WSDA Looks To Ad Soil to Apple Maggot Quarantine List

Washington has long had an apple maggot quarantine in place in several counties to control the spread of apple maggot into pest-free areas of the state.  After months of meetings with the tree fruit industry, the Washington state Department of Agriculture is proposing to add soil and growing medium to the list of apple maggot quarantine regulated materials.

 

The rule change would regulate the movement of soil and growing medium, in pots or root balls of both plants that can host apple maggot and some non-host plants.  Under the proposal, plants with soil that originate from a quarantined area must have a phytosanitary certificate stating the following if they will be moved out of the quarantined area

 

 

Host Plants (Apple, crabapple, hawthorn, cherry, pear, plum, prune, and quince)  
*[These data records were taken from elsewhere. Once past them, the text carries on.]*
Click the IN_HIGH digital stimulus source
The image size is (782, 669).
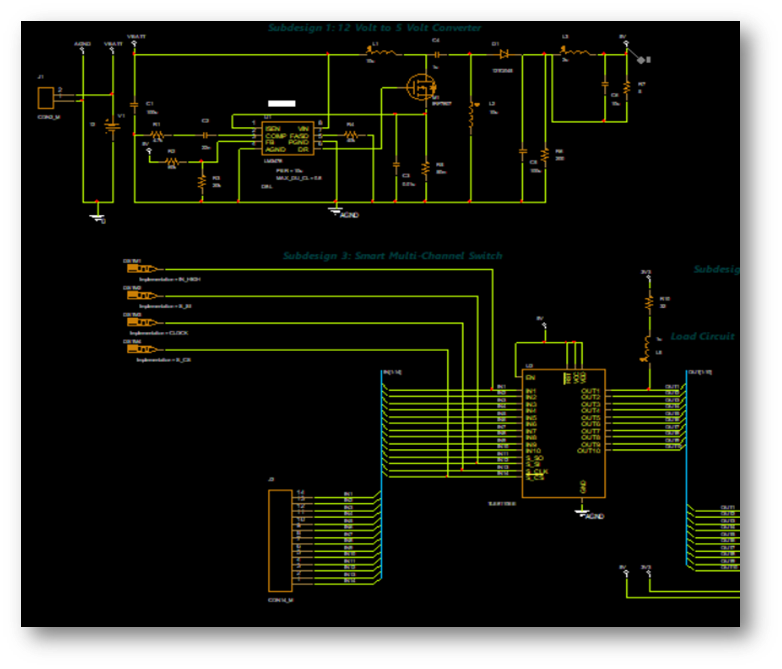pyautogui.click(x=141, y=269)
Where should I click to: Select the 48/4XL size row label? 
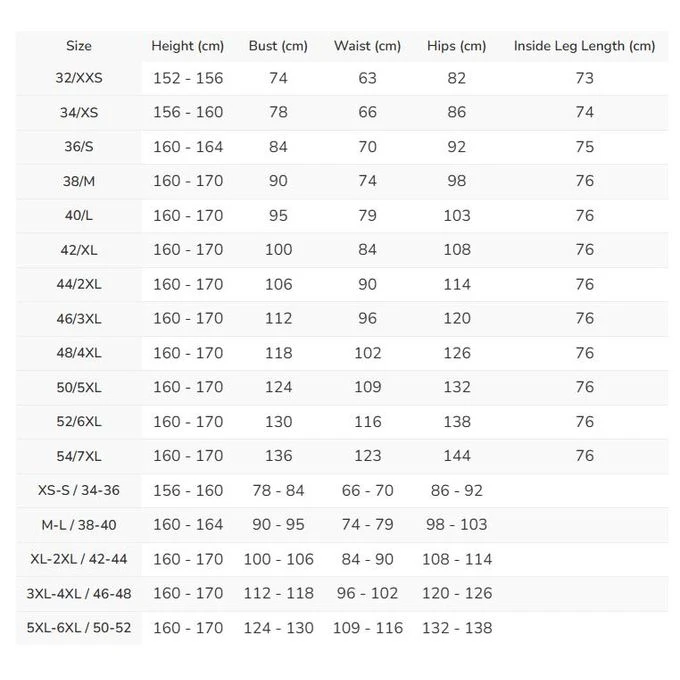[x=79, y=353]
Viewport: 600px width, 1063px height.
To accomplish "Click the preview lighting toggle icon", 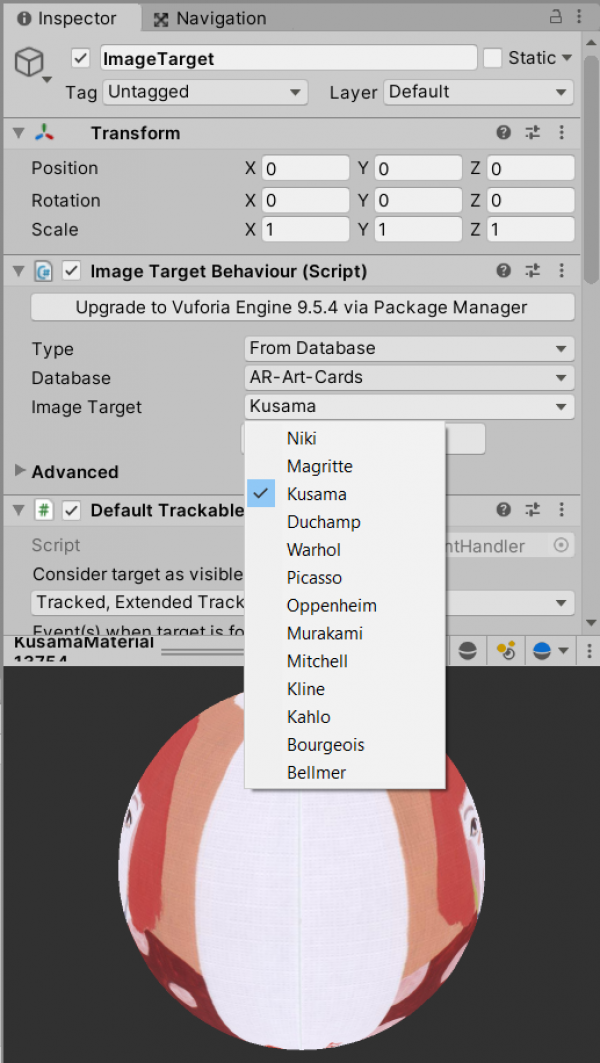I will (x=507, y=651).
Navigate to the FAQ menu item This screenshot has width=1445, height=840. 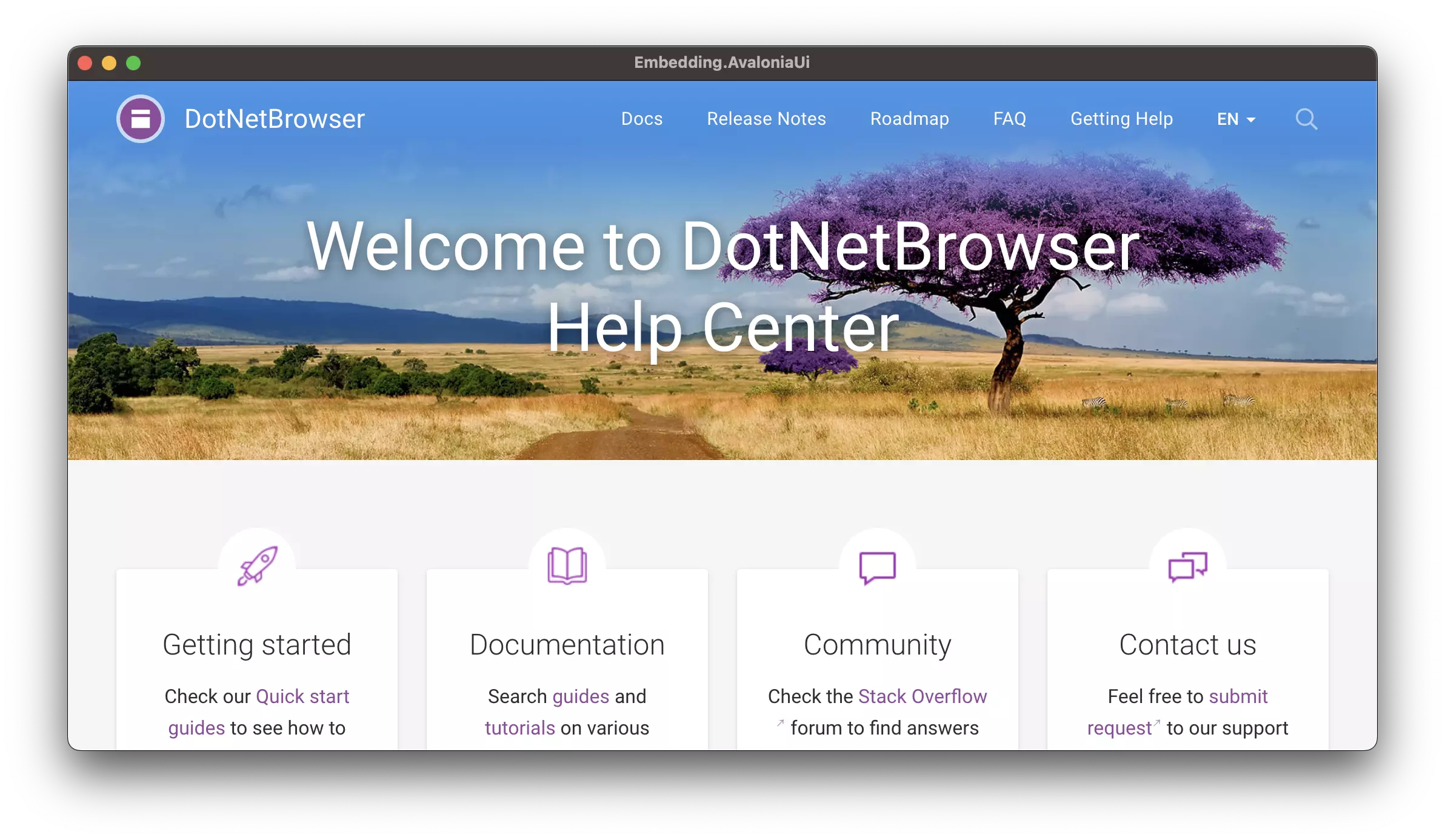[x=1010, y=119]
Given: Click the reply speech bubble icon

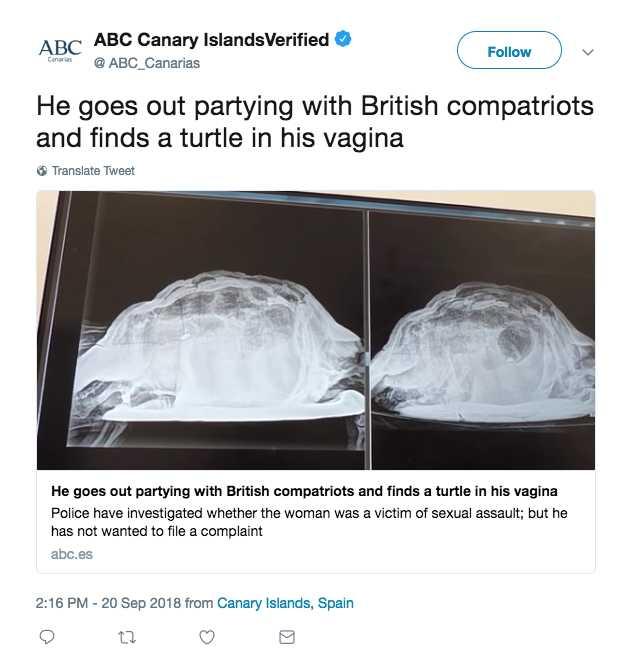Looking at the screenshot, I should click(x=47, y=636).
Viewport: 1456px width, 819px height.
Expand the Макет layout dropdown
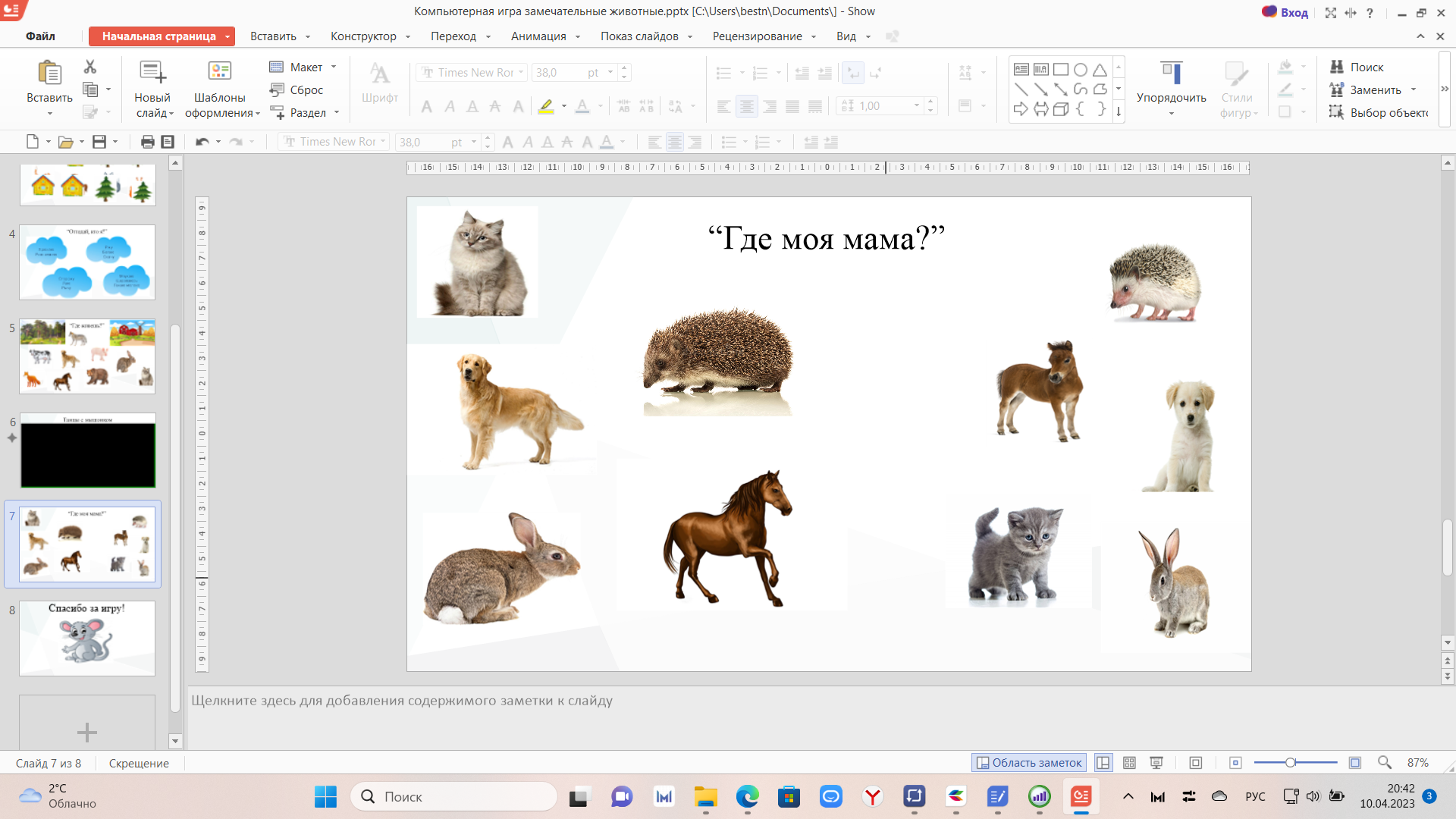(x=334, y=67)
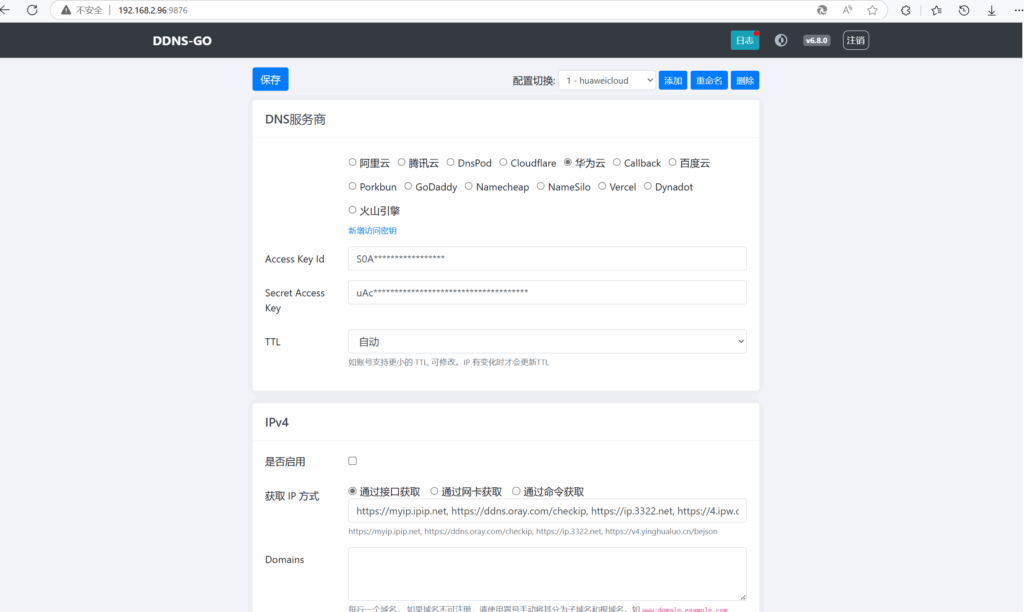Viewport: 1024px width, 612px height.
Task: Open browser history clock icon
Action: click(x=962, y=11)
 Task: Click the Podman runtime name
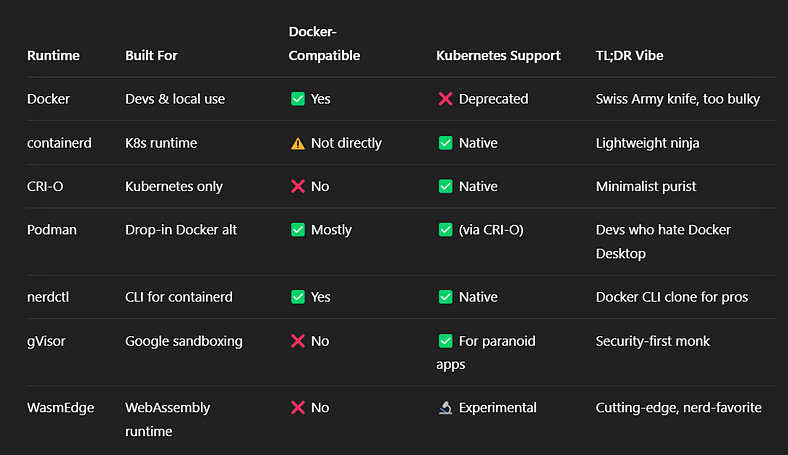52,230
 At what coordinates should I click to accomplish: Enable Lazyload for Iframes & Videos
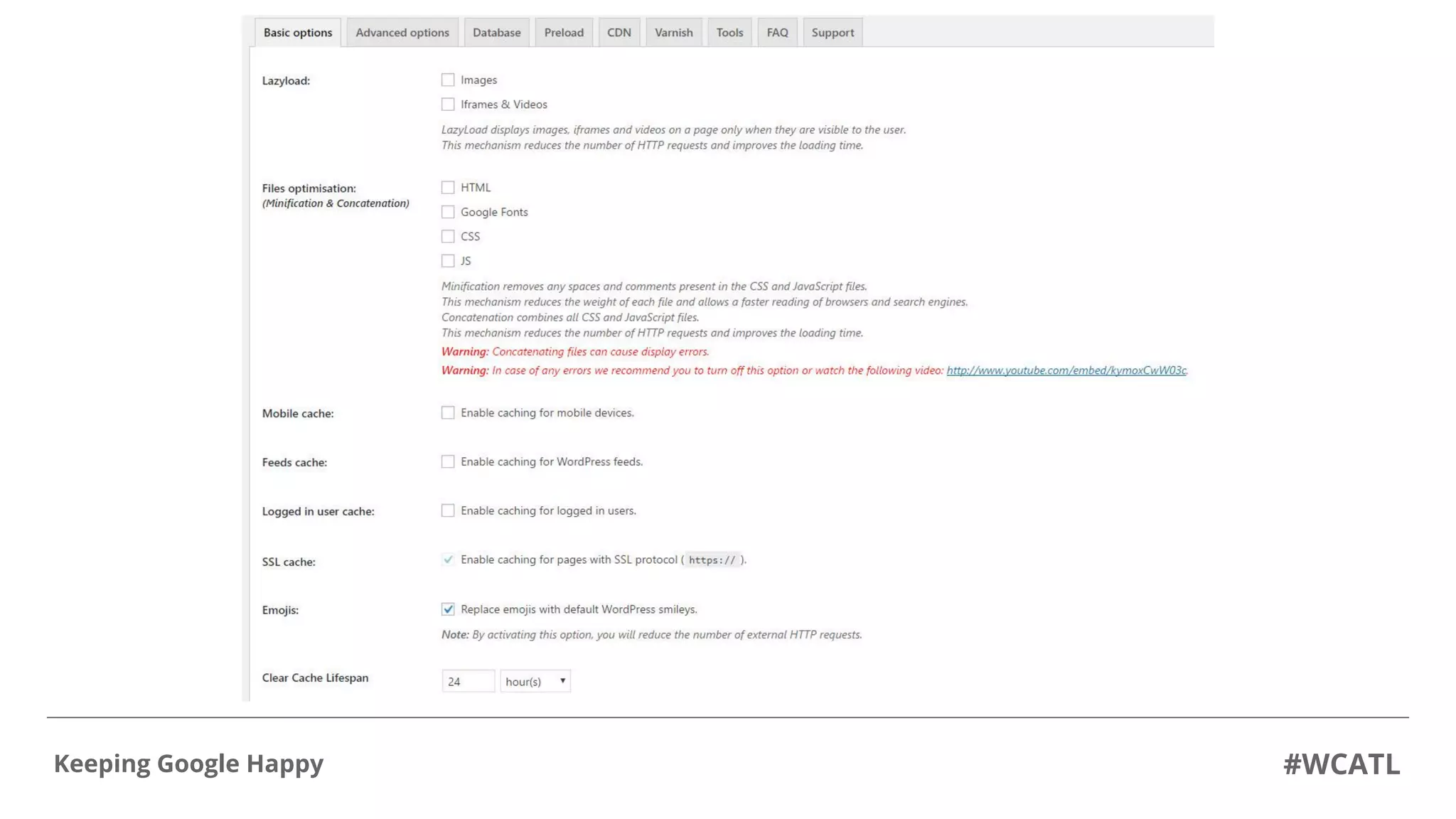pos(448,105)
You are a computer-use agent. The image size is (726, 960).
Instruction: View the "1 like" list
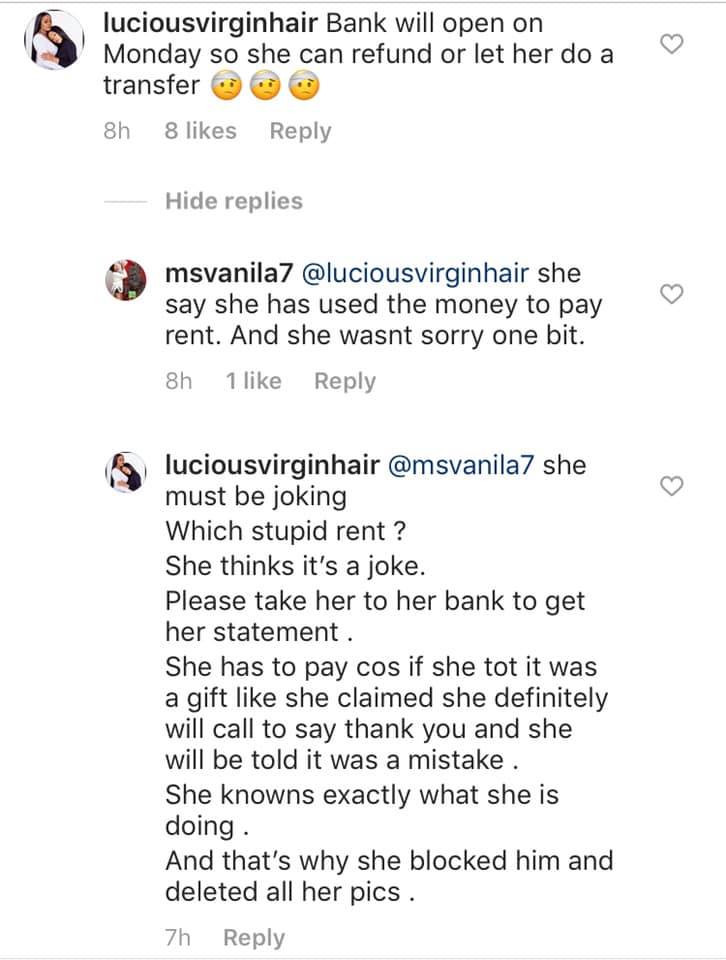(x=254, y=381)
Have not produced fruit and were not located in the drip line of host plants that have fruited or

Originated in an area where apple maggot is not considered established based on official  trapping surveys or

Had soil or growing medium treated with an appropriate pesticide treatment just prior to shipping.

 

Non-host plants grown within the drip line of fruiting host plants in the quarantine area

Originated in an area where apple maggot is not considered established based on official  trapping surveys or

Had soil or growing medium treated with an appropriate pesticide treatment just prior to shipping.

 

 

As a reminder, moving fruit attached to host plants is currently prohibited under the apple maggot quarantine.

The following remain unregulated, even under the proposed rule change:

  • Bare root plants (host and non-host) – host plants cannot have fruit attached
  • Plants (host and non-host) originating from the WSDA pest-free area
  • Non-host plants that were not grown in the drip line of fruiting host plants

 

In addition to adding soil and growing media to the list of regulated materials, WSDA is also proposing to change the rule to reflect how plants may enter the pest-free area if the risk is mitigated.

 

The rule change was first suggested by the Washington State Tree Fruit Association after WSDA trapping discovered that apple maggot had likely been moved into the pest-free area in the soil of a potted nursery fruit tree.  WSDA identified soil on nursery plants as a probable pathway for the introduction of apple maggot into pest-free areas.

 

Public hearings for the proposed rule change are expected to take place sometime in January, with exact dates to be determined.